Subject: Re: kern/31455: ex (905[BC]) cards can hang in -current kernels
To: None <kern-bug-people@netbsd.org, gnats-admin@netbsd.org,>
From: Robert Elz <kre@munnari.OZ.AU>
List: netbsd-bugs
Date: 10/04/2005 16:15:03
The following reply was made to PR kern/31455; it has been noted by GNATS.

From: Robert Elz <kre@munnari.OZ.AU>
To: gnats-bugs@NetBSD.org
Cc: 
Subject: Re: kern/31455: ex (905[BC]) cards can hang in -current kernels 
Date: Tue, 04 Oct 2005 23:05:14 +0700

 Christos Zoulas suggested a patch something like the one appended.

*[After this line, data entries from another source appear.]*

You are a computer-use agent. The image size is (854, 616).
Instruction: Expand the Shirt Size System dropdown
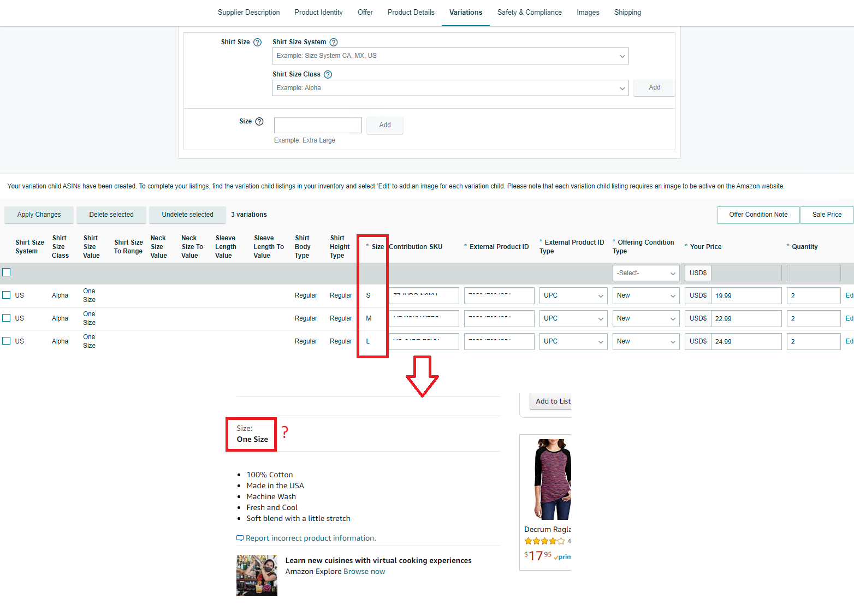pos(450,56)
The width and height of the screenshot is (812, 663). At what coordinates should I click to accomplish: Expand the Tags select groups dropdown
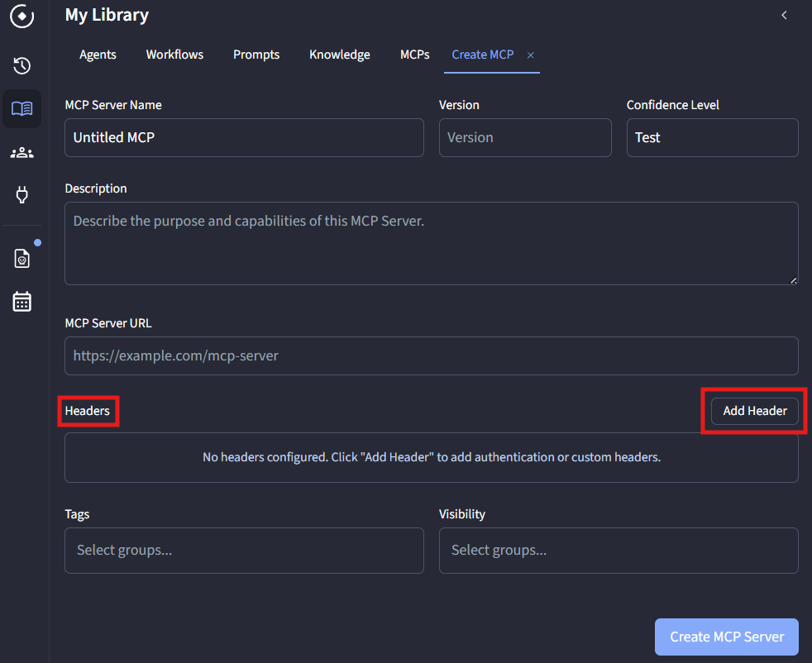[x=244, y=551]
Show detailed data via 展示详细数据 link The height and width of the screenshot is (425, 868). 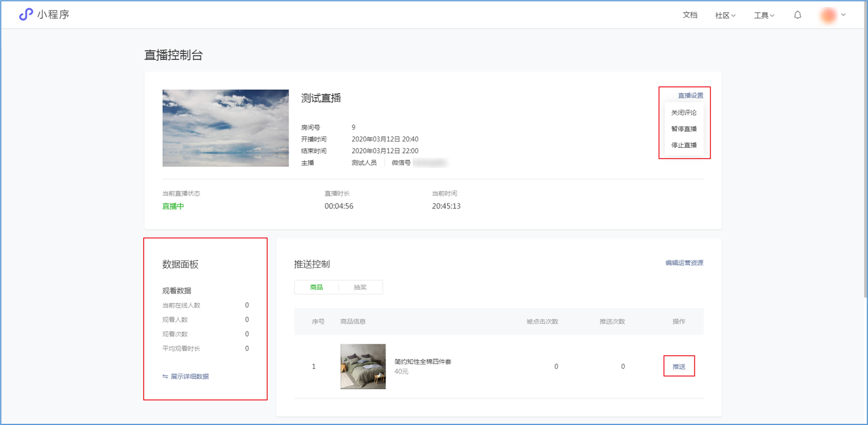pyautogui.click(x=189, y=376)
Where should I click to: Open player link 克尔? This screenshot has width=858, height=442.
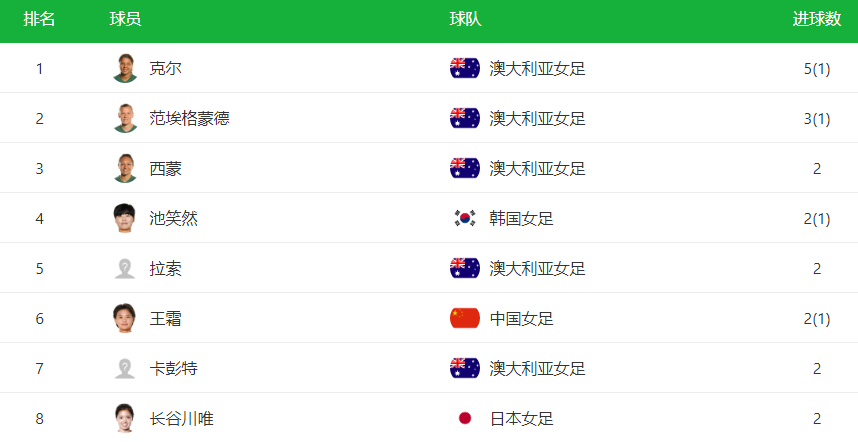click(165, 68)
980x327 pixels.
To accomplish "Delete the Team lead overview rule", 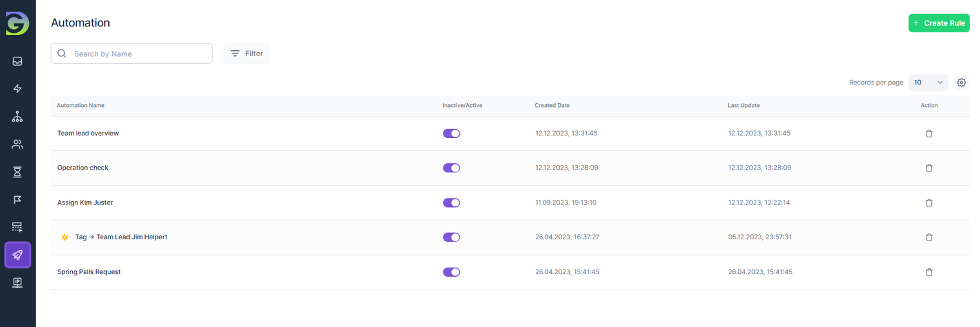I will (928, 134).
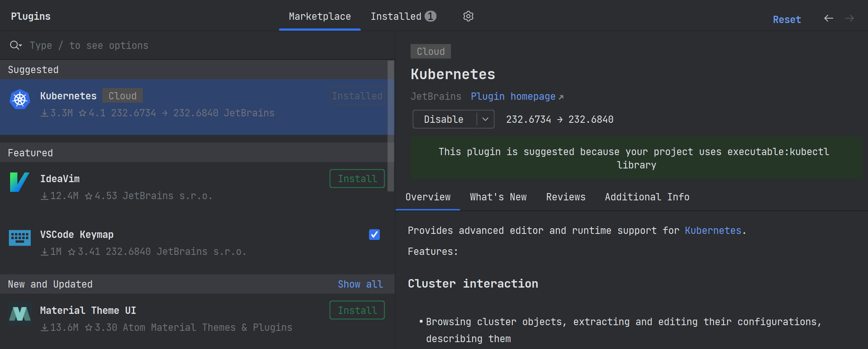
Task: Install Material Theme UI plugin
Action: [x=357, y=310]
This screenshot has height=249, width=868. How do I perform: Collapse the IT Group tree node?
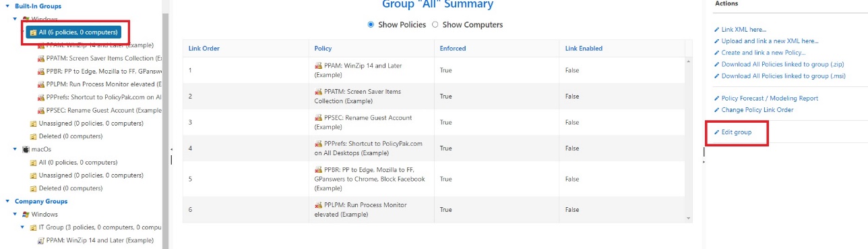coord(22,227)
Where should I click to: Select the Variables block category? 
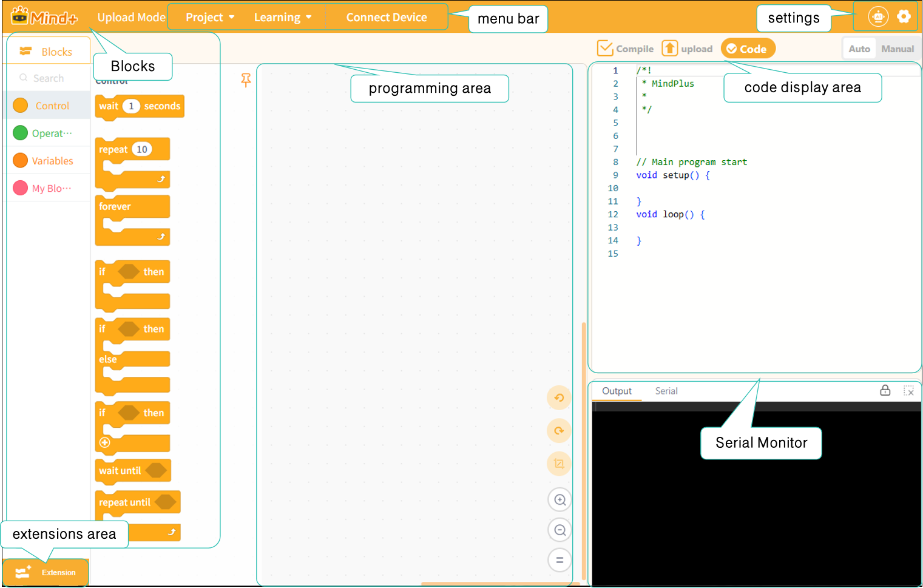point(49,161)
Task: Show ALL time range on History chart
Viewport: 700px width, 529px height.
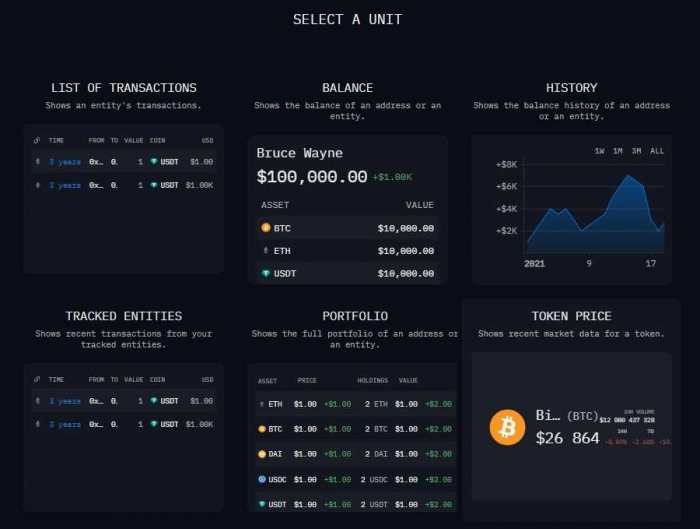Action: (656, 151)
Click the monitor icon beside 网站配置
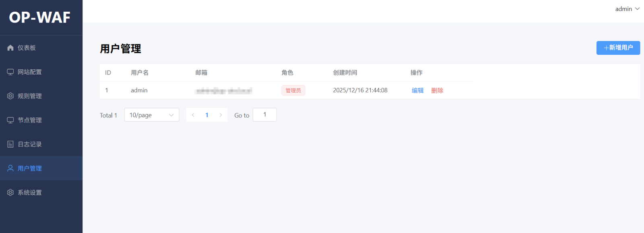Image resolution: width=644 pixels, height=233 pixels. point(10,72)
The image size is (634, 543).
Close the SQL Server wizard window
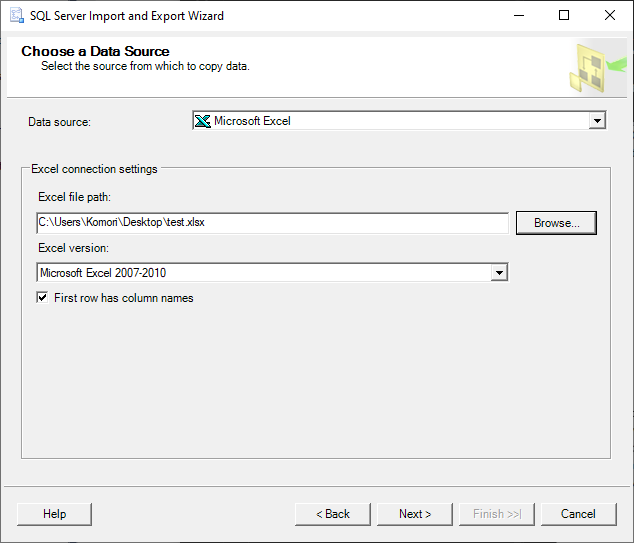click(610, 16)
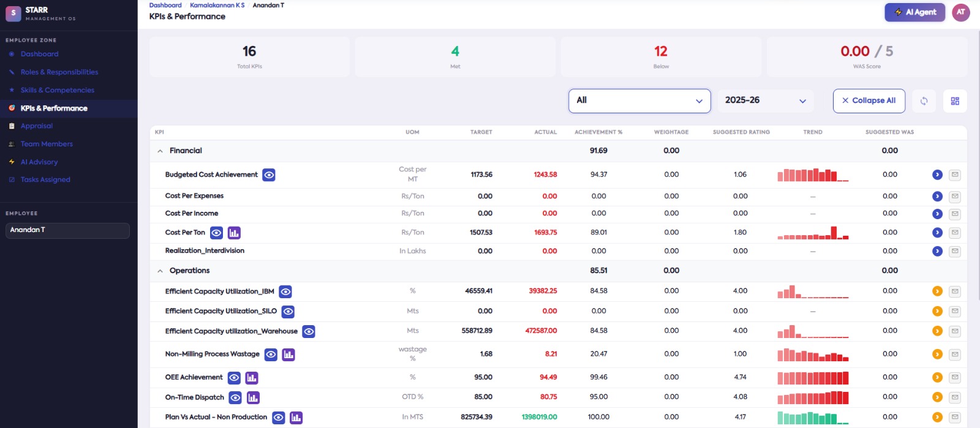The width and height of the screenshot is (980, 428).
Task: Open the 2025-26 year dropdown
Action: point(766,100)
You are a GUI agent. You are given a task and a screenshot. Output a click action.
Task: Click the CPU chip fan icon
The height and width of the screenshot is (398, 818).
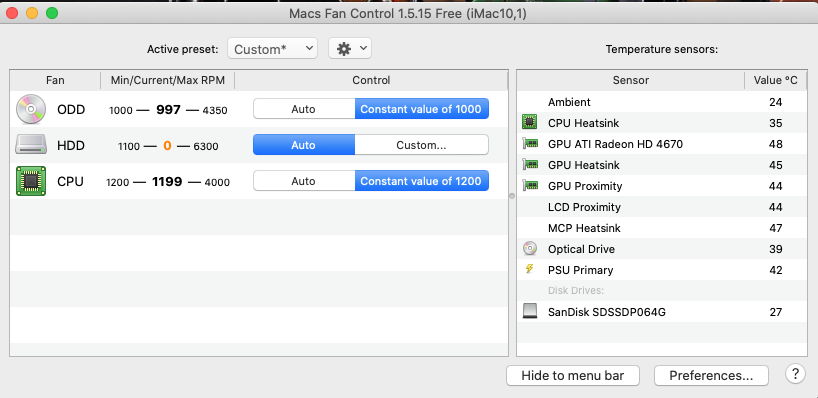coord(30,182)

 With this change in place, the problem has gone, and I can no longer
 cause the problem to occur.
 
 I am a little concerned about what this would mean to a big-endian system
 with a PCI pus and an ex card in it, but I will leave that for someone
 who understands PCI on big-endian systems to contemplate.
 
 I have also caused the "excess collision" case (which is what was
 happening to me, and probably the only realistic way to force this)
 to count as an output error (which it is, on every ethernet chip I've
 ever programmed, and I assume it is here as well) - that enabled me to
 verify that the condition was still occurring (the test case had not
 altered) but is now being correctly handled.   I'd suggest that that
 part of the patch be retained (but I don't think counting excess collisions
 as a single collision makes any sense at all - either don't count, or
 count as 16 (or 14 if the first two are already accounted for) or something.
 But not 1 collision...
 
 While here two other things in elinkxl.c for someone to consider ...
 
 First, the bus_space_read_1() in ex_probemedia() that reads 
 ELINK_W3_RESET_OPTIONS is (according to elin3kreg.h) really reading a
 16 bit register - and is putting the result in a u_int16_t type variable.
 This seems harmless, only the low 8 bits are ever used in elinkxl.c.
 
 And last, the manipulation of the tx_succ_ok variable (field) looks
 bogus to be - doing a test like
 	if (sc->tx_succ_ok < 100)
 along with code that increments the value like
 	sc->tx_succ_ok = (sc->tx_succ_ok+1) & 127;
 makes no sense at - the test cannot tell the difference between 7 and
 135 increments, yet that is clearly what it is wanting to do.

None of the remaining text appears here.